• _Records for this task_
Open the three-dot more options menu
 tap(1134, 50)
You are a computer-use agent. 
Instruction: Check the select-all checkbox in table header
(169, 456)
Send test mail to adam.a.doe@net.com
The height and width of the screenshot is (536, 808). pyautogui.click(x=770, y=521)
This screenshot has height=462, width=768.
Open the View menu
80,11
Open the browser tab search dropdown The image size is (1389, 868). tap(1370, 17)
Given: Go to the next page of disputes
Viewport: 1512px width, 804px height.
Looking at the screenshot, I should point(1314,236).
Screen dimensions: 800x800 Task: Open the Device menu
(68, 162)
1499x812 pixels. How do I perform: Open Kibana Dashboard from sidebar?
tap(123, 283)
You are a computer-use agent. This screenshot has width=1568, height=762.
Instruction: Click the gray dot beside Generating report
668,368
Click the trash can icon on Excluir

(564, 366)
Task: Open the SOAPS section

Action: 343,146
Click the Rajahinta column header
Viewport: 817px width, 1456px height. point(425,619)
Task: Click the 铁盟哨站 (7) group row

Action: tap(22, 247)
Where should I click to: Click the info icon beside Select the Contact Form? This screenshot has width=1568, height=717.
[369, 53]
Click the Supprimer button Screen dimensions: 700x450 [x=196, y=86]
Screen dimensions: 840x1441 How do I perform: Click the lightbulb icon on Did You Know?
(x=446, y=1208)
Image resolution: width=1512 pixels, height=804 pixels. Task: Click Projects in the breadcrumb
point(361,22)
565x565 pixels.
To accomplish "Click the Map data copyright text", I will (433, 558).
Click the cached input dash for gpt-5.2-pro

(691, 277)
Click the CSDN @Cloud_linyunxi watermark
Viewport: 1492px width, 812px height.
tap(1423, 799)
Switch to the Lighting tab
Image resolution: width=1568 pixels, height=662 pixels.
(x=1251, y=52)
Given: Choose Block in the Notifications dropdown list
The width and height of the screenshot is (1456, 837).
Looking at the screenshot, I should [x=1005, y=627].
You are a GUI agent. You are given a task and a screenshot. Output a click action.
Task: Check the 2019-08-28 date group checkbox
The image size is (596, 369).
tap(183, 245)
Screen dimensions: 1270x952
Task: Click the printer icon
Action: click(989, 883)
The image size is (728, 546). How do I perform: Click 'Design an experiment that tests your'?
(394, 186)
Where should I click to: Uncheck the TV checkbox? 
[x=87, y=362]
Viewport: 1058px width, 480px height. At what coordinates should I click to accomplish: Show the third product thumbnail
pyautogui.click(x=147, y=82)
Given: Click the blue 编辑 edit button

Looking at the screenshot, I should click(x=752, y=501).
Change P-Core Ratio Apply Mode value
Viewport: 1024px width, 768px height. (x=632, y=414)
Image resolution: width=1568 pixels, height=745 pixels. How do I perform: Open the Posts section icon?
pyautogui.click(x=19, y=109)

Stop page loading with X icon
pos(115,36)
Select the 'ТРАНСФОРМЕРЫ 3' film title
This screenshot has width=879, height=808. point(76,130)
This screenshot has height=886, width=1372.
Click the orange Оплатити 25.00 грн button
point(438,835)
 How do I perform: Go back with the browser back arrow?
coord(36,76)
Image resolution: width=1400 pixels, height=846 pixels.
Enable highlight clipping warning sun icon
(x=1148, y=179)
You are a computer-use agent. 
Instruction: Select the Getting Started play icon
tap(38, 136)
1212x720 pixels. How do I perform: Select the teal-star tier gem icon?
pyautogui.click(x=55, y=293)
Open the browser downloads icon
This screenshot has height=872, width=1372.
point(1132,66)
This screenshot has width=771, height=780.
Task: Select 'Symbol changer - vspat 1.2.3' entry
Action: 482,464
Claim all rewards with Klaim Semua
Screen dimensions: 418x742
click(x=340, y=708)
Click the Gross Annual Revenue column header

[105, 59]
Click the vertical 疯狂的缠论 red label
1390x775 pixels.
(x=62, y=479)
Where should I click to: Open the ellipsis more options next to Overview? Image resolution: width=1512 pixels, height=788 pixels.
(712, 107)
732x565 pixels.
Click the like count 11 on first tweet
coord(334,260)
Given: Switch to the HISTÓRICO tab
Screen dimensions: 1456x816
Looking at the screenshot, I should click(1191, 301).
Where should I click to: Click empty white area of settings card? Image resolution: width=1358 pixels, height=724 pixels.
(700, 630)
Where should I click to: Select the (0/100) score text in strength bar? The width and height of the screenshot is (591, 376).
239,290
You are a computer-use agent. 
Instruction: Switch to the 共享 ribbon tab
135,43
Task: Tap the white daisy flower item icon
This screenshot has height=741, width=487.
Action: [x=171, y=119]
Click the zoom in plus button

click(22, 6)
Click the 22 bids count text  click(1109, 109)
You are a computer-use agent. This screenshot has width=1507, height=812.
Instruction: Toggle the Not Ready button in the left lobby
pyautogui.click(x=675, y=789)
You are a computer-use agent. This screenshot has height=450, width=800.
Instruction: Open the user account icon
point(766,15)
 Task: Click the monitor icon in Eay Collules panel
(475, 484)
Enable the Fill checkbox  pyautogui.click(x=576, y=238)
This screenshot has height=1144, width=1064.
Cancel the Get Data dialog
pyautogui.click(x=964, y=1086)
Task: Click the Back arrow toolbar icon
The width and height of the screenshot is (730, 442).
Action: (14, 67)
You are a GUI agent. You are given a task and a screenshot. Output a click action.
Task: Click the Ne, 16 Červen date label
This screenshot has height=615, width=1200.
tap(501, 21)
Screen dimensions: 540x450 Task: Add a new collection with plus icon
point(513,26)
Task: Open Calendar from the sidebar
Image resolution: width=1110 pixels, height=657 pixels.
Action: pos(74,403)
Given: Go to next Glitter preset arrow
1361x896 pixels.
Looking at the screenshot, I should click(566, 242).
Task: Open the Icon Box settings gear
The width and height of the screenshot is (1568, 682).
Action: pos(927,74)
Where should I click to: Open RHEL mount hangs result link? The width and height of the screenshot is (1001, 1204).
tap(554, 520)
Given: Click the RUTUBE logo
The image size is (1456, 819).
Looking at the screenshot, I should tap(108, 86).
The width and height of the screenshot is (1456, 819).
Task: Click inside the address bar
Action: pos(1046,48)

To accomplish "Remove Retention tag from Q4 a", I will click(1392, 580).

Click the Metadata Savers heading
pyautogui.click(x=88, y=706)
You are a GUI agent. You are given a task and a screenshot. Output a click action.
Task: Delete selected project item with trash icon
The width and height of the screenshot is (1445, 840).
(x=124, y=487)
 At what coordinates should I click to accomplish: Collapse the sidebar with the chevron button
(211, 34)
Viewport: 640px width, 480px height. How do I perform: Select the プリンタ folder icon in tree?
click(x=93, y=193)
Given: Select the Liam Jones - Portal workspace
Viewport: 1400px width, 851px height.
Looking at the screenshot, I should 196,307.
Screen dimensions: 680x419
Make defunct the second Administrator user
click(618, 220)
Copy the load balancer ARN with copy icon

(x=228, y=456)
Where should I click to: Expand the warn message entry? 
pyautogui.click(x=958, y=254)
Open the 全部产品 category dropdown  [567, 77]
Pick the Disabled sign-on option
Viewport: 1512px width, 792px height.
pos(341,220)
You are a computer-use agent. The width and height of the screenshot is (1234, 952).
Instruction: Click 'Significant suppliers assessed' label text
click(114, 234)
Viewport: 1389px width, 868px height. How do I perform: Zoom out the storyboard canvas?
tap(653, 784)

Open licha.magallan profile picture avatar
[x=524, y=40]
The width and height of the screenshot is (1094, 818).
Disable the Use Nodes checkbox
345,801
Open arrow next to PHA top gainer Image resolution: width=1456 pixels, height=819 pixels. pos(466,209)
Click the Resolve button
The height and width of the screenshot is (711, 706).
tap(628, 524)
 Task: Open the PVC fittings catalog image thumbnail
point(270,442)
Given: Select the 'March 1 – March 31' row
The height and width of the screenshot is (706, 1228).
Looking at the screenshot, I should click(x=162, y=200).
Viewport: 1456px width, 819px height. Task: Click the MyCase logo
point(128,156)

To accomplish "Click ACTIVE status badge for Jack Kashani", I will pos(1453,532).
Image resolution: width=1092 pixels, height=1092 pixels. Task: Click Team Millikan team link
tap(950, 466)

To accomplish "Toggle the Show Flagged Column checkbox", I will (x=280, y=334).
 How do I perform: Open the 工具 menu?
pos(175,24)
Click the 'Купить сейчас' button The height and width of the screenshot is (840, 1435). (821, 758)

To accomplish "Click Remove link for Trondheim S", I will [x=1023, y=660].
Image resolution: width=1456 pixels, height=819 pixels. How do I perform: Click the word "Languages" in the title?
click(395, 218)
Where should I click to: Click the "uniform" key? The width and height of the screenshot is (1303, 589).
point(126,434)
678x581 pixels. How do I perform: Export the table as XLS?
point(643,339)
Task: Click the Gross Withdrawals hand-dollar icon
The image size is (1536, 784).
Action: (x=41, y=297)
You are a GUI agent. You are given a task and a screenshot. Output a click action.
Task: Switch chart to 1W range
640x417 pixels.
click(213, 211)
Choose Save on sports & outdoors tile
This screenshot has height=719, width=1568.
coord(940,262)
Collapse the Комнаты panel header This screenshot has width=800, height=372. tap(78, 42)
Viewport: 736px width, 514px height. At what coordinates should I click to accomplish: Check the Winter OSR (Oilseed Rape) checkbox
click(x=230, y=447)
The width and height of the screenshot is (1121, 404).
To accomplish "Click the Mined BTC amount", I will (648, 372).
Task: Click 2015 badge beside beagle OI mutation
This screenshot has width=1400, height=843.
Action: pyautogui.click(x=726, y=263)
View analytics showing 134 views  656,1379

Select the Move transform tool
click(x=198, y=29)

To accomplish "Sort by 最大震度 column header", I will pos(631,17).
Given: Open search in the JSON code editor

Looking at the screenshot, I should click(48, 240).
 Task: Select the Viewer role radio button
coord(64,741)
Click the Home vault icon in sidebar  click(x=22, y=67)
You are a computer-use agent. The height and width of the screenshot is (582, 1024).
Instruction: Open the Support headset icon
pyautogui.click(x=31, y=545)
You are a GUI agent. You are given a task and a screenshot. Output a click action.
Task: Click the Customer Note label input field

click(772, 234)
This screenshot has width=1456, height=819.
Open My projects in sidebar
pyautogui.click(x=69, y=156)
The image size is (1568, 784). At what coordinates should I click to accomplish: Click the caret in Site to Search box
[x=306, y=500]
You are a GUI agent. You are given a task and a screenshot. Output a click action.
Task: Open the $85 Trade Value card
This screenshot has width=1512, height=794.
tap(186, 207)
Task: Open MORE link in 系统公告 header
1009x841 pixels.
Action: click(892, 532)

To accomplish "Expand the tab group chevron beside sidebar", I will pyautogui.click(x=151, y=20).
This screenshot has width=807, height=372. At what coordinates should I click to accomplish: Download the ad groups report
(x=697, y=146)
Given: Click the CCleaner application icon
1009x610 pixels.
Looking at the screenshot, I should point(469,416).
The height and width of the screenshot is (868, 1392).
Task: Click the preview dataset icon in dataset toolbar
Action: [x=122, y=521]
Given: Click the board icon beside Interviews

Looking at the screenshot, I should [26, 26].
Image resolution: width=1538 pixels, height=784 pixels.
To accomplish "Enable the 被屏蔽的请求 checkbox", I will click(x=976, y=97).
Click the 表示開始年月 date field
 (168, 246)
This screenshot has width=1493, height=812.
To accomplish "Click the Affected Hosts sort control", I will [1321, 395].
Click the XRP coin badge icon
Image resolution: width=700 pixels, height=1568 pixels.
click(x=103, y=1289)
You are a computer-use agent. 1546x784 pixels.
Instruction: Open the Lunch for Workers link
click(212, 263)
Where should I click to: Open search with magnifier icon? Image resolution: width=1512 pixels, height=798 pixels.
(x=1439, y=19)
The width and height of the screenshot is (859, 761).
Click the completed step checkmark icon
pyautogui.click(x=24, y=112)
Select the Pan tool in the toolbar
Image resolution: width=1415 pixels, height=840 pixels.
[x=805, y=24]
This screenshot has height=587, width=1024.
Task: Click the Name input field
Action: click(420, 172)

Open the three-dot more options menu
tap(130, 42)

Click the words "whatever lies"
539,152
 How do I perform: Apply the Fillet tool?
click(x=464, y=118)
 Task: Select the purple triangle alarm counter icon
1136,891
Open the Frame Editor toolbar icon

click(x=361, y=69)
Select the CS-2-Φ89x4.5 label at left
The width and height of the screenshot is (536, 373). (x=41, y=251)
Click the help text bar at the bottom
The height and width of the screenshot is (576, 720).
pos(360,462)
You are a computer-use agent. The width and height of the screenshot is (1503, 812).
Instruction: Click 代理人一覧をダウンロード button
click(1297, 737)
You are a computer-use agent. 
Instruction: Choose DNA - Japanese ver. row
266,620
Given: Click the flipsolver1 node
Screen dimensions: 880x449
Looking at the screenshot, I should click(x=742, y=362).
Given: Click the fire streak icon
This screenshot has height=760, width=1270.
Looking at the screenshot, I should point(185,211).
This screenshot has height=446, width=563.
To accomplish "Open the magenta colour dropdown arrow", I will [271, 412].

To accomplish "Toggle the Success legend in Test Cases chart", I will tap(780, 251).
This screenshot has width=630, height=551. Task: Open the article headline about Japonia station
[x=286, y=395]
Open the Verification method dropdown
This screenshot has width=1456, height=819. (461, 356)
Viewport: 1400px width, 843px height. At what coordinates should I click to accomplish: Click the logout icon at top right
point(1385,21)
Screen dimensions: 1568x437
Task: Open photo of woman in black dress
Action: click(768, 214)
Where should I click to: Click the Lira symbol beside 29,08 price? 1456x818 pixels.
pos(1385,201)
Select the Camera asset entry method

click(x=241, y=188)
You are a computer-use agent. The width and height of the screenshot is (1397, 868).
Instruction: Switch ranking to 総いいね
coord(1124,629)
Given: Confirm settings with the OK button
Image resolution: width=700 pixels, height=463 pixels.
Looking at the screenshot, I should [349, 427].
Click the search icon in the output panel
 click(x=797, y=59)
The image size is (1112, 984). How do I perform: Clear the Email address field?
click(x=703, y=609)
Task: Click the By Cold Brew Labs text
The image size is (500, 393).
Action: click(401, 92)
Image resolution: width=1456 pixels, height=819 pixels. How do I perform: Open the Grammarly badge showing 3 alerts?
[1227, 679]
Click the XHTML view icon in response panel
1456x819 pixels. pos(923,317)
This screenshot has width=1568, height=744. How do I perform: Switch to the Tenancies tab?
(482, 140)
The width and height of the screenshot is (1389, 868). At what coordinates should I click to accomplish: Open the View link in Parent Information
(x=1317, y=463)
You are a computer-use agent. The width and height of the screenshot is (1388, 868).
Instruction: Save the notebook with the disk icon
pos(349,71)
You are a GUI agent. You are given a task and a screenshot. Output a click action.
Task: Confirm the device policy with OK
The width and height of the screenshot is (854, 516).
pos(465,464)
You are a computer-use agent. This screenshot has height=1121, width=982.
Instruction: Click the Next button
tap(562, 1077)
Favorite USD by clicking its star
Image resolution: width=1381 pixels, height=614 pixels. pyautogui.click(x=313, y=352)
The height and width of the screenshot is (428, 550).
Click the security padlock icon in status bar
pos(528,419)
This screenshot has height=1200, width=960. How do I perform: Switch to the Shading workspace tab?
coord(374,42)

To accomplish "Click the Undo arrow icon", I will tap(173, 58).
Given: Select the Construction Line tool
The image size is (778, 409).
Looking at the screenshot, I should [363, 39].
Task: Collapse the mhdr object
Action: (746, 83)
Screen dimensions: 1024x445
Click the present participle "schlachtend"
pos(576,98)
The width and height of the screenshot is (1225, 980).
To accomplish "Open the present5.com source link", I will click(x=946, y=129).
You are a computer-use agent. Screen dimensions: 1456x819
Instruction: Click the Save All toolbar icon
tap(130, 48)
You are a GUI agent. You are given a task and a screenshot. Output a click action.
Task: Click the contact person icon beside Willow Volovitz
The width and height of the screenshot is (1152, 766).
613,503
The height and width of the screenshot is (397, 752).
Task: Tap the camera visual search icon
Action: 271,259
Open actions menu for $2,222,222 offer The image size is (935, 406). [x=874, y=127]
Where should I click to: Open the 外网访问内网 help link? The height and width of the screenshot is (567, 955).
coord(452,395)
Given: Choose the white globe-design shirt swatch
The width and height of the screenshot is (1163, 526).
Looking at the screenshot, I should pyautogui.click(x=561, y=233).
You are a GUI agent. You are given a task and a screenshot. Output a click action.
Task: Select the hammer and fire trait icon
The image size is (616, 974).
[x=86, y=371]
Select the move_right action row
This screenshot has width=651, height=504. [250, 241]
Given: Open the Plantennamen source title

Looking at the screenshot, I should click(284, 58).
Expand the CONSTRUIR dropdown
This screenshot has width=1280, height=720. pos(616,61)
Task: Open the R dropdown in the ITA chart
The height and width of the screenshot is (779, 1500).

• _Goal_
Take the lines starting with the one containing "Click the XHTML view icon in response panel" and going on through the one containing "pos(349,71)", and write them out again with "Tenancies" swapped for "Leases" and everything else unchanged.

• _Expected answer_
Click the XHTML view icon in response panel
1456x819 pixels. pos(923,317)
This screenshot has width=1568, height=744. How do I perform: Switch to the Leases tab?
(482, 140)
The width and height of the screenshot is (1389, 868). At what coordinates should I click to accomplish: Open the View link in Parent Information
(x=1317, y=463)
You are a computer-use agent. The width and height of the screenshot is (1388, 868).
Instruction: Save the notebook with the disk icon
pos(349,71)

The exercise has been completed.